En 1989, mientras caía el muro de Berlín continuaban las obras en
Pyongyang. Kim Jong-il hizo embalsamar el cuerpo de su padre cuando este murió
en 1994, y sustituyó el calendario gregoriano por el nuevo Juche, que empieza a
contar en 1912, año del nacimiento del Gran Líder, convertido en presidente
eterno. Tras tres años de luto oficial, fue designado secretario del partido en
1997. Del Gran Líder al Querido Dirigente, y de este al Brillante Camarada, en
la tercera generación de la dinastía Kim, el país que arrasó la guerra es hoy
un escenario de aparente ciencia ficción. Con grandes avenidas desiertas,
monumentales construcciones de hormigón y hoteles de lujo que nadie ocupa tiene
el mayor número de monumentos por habitante que cualquier ciudad del globo. En
las agencias de viajes de Corea del Sur anuncian el destino con una frase
reveladora “Pyongyang, visítelo mientras dura”. Si va a ser el turismo la
fuente de ingresos, la bomba de relojería está en marcha.
La separación entre
Norte y Sur sigue siendo un drama en Corea. Miles de familias
quedaron incomunicadas en 1953. Algunos norcoreanos refugiados en el Sur
atestiguan que Kim Il-sung gozó de mucha popularidad. El efecto del
adoctrinamiento desde la cuna ayudó a forjar una sociedad fiel, pero la
tremenda hambruna de los noventa minó la legitimidad de sus sucesores. Con
todo, Roger Mateos y Jelena Prokopljevic creen que la construcción continúa
porque “el régimen la considera fundamental para legitimarse ante sus
ciudadanos y proyectarse al exterior como gran potencia”. Es evidente que deja
de invertirse en otras áreas para destinar recursos a la arquitectura, pero las
inversiones no son inocentes. Fue la compañía egipcia Orascom la que puso el
dinero para terminar la fachada del abandonado rascacielos del hotel Ryugyong.

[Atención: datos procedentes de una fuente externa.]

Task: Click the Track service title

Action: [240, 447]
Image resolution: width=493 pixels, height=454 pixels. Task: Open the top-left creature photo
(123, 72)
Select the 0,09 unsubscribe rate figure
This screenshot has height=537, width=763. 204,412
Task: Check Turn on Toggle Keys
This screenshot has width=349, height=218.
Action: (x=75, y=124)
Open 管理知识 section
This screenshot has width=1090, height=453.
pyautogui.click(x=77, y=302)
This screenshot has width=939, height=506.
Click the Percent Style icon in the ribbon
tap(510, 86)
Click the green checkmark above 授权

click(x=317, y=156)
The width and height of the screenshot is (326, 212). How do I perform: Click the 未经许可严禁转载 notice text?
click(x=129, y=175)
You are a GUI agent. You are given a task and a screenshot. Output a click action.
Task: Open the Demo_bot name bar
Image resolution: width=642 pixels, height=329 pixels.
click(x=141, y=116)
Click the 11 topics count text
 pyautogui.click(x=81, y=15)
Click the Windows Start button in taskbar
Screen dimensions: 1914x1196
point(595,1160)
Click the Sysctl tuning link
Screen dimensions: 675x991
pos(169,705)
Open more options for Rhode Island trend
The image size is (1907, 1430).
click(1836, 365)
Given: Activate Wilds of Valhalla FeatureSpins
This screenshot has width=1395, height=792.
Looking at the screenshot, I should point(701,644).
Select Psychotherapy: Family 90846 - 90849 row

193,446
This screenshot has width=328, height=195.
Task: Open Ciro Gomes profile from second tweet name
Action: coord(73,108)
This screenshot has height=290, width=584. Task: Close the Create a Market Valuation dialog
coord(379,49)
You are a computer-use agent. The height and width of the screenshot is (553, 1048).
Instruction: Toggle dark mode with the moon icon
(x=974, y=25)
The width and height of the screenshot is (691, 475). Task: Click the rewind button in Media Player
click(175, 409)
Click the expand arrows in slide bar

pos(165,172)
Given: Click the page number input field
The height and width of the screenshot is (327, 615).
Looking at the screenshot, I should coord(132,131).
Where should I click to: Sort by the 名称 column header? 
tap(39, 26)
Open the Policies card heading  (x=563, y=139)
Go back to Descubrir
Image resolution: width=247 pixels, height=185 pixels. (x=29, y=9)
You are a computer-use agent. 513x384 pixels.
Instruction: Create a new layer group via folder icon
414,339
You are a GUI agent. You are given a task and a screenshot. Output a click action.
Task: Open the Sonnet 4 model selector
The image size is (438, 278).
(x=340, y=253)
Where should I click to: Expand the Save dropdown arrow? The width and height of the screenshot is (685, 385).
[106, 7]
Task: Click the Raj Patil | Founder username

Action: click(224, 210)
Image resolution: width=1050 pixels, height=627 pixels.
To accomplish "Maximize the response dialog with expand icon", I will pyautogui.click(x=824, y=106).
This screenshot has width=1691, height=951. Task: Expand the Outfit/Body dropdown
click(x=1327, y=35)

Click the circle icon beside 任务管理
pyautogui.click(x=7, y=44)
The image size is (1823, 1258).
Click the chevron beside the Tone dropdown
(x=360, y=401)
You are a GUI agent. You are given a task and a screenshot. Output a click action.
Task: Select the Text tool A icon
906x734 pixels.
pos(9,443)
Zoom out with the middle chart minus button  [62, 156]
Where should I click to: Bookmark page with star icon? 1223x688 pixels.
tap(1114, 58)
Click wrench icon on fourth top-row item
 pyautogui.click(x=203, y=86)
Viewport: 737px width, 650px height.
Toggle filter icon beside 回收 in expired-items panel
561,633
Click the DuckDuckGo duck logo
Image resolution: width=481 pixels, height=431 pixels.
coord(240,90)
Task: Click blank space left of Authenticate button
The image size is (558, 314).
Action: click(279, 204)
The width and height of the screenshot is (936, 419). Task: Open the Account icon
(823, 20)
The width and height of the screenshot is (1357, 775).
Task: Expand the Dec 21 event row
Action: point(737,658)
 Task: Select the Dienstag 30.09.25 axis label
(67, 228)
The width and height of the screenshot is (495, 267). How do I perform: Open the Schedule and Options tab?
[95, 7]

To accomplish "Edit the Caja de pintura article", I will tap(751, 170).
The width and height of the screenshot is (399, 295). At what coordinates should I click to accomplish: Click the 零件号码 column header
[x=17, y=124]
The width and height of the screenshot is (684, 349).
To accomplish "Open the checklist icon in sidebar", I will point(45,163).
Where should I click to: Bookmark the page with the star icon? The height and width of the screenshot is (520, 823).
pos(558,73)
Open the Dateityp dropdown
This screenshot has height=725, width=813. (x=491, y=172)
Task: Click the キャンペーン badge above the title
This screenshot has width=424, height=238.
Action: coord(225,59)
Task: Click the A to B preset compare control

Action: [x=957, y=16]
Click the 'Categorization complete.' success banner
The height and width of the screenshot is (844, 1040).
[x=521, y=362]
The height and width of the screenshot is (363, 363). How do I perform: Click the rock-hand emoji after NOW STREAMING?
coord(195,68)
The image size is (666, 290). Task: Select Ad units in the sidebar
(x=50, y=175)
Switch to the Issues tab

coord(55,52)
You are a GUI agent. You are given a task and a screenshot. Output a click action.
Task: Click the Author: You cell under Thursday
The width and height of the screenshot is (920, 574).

Hoy es la adjudicataria de la primera red de telefonía móvil en Corea del
Norte.
Kim Il-sung, el fundador, repetía una triple promesa:
sopa de arroz y carne, ropa de seda y casas con cubiertas de tejas. No hay
carne, ni seda, ni tejas. Y durante una década no hubo ni siquiera arroz.
Generaciones criadas con la duda y la memoria de esa hambruna podrían cambiar
las cosas. La propia arquitectura revela cambios. El palacio Kumsusan, un
portento de mármoles y columnas para impresionar a los dignatarios extranjeros
donde trabajaba Kim Il-sung, es hoy su mausoleo.